Educational professionals who have discovered Twitter and recognize it as a powerful new (or relatively new) broadcast media are understandably trying to find ways to use it with students for the betterment of their education. We, the education field, are currently between 2 stages: 1) the brainstorm of possible uses; 2) the evaluation of that brainstorm to see which ideas are value additive. I would like to evaluate one idea – the backchannel; a concurrent discussion on Twitter during some other learning event, most likely a presentation or lecture. I think that this is a bad idea and a detriment to student learning.
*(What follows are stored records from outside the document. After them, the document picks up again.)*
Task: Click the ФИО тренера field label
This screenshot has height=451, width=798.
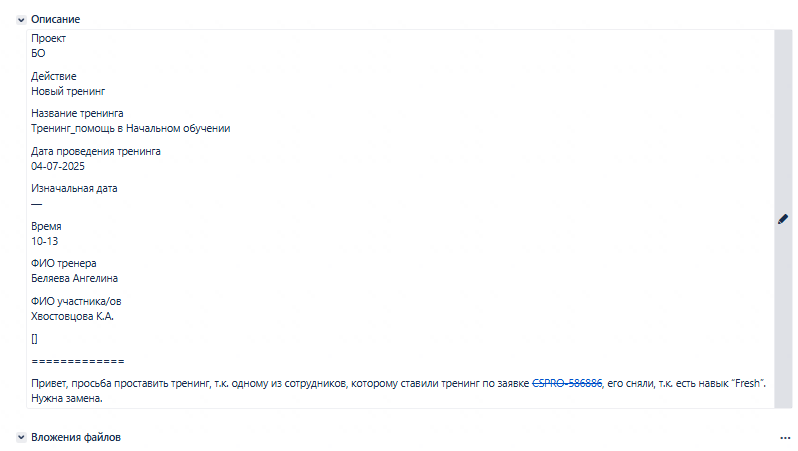Action: coord(64,263)
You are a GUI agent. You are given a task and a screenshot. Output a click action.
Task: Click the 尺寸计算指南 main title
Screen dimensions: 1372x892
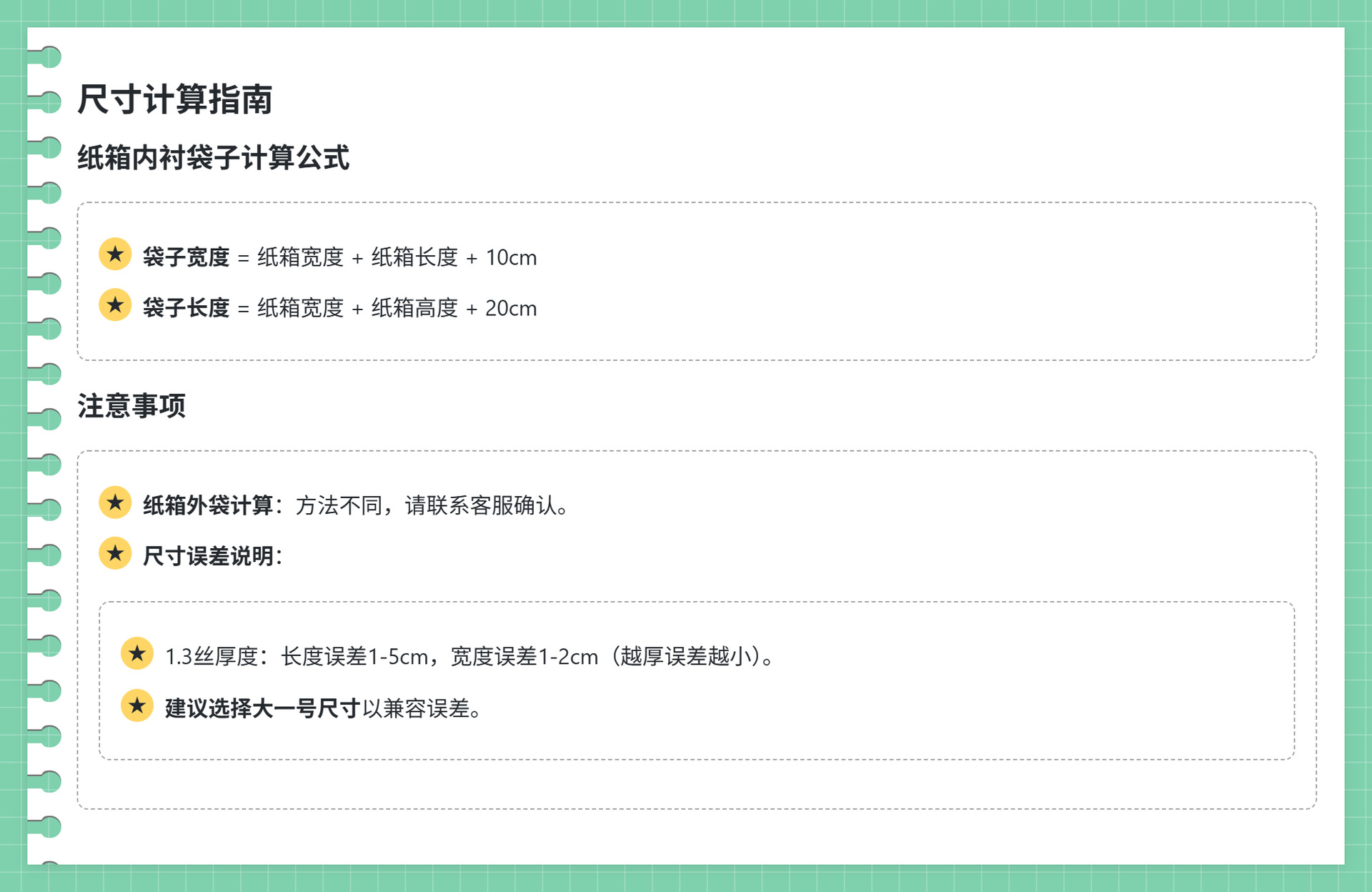coord(175,99)
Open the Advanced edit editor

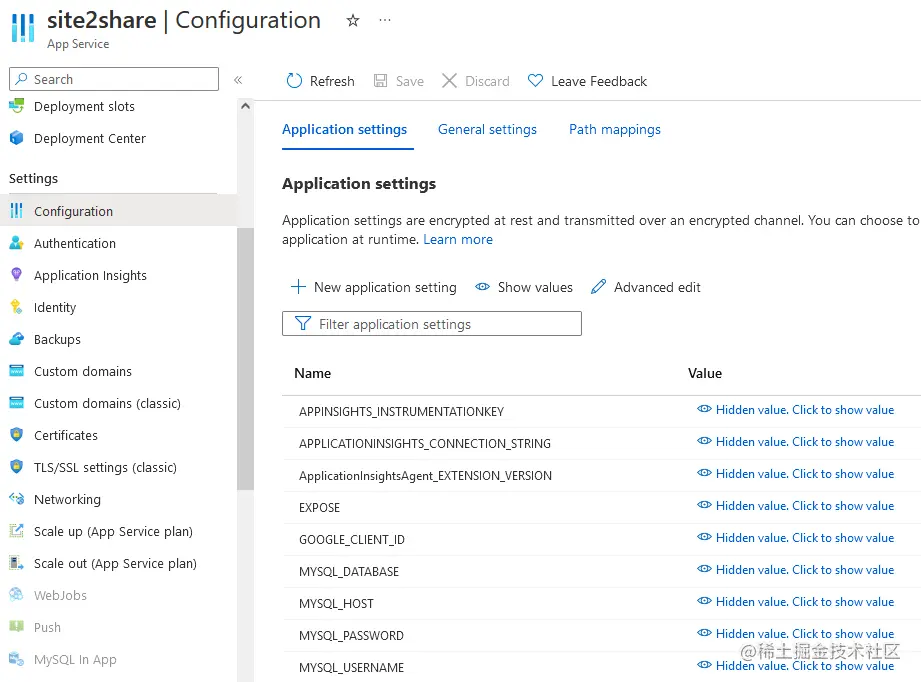click(645, 287)
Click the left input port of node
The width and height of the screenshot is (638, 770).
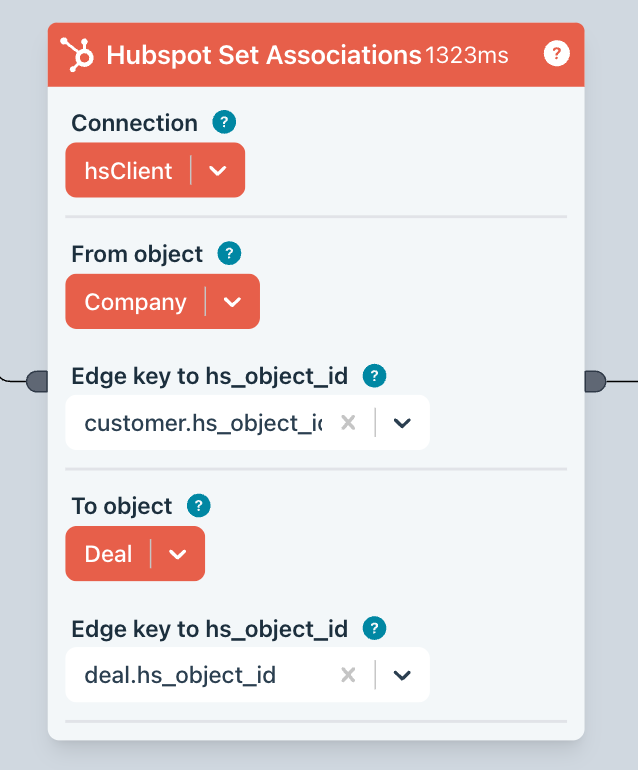coord(37,380)
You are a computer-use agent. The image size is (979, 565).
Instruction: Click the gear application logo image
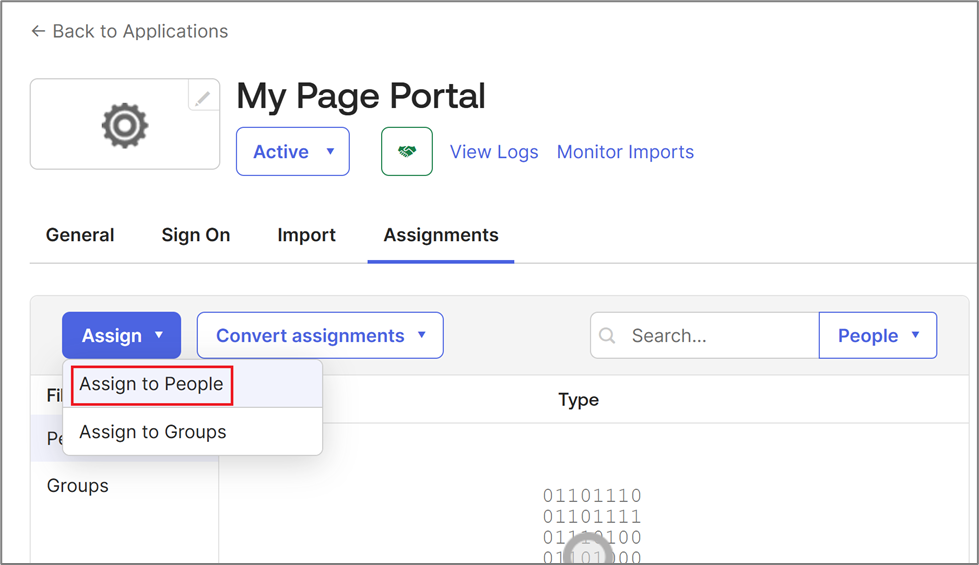[125, 125]
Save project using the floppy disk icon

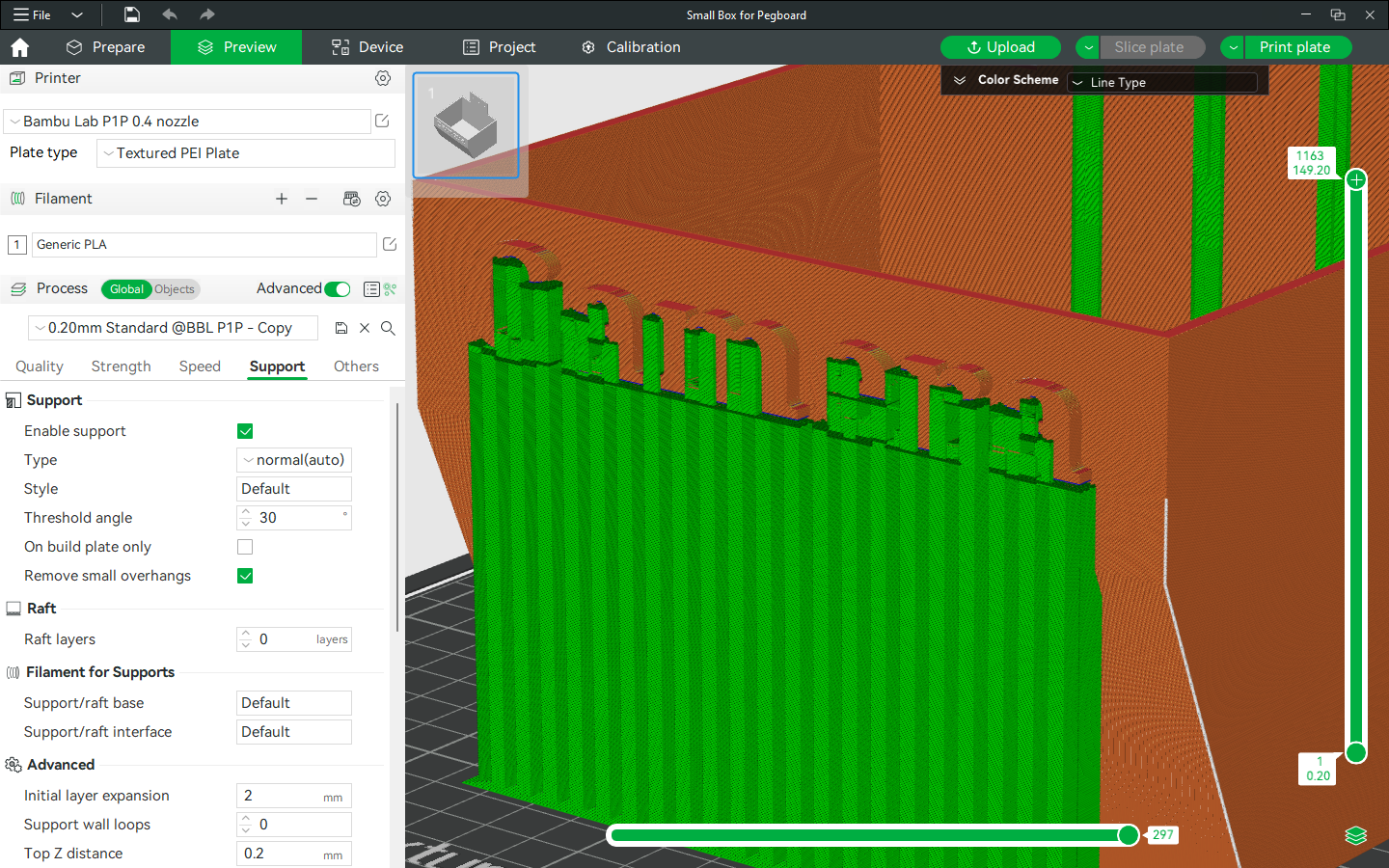(132, 14)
There are several things the human brain does not do well. It doesn’t have a good intuitive understanding of probability; it has difficulty evaluating competing inductive arguments; and it is not a good multitasker (this is not an exhaustive list of limitations). A tweeting backchannel while listening to a presentation requires multitasking or quick-shifting. While multitasking or the new, slightly re-conceptualized – quick shifting, are supposed to be a hallmark of our students today, it is largely untrue or if true, still detrimental. When you multitask, you divide your cognitive functions between activities. As this does nothing to add to your general ability to think, your power of thinking is divided among the various activities; thus, each one receives less of your focus then if done in sequence. This means that they not done as well as they could have been if done consecutively. If you don’t believe me, go here (http://www.kongregate.com/games/IcyLime/multitask) and prove it to your self (notice how the easiest activity, the one you have the most practice at, is the one that you lose on).

With tweeting while listening to a presentation, your attention levels osculates between tweeting and active listening and reduces the mean level of attention for each. As a result, you get less out of the presentation then if it was your only activity. You also get less out of the conversation on Twitter then you would. Tweeting a conversation is more engaging then note-taking – this translates to more distracting in this context. While it may help you process parts of the lecture, you miss parts which will also affect you ability to encode an understanding – it is a at best a zero sum gain.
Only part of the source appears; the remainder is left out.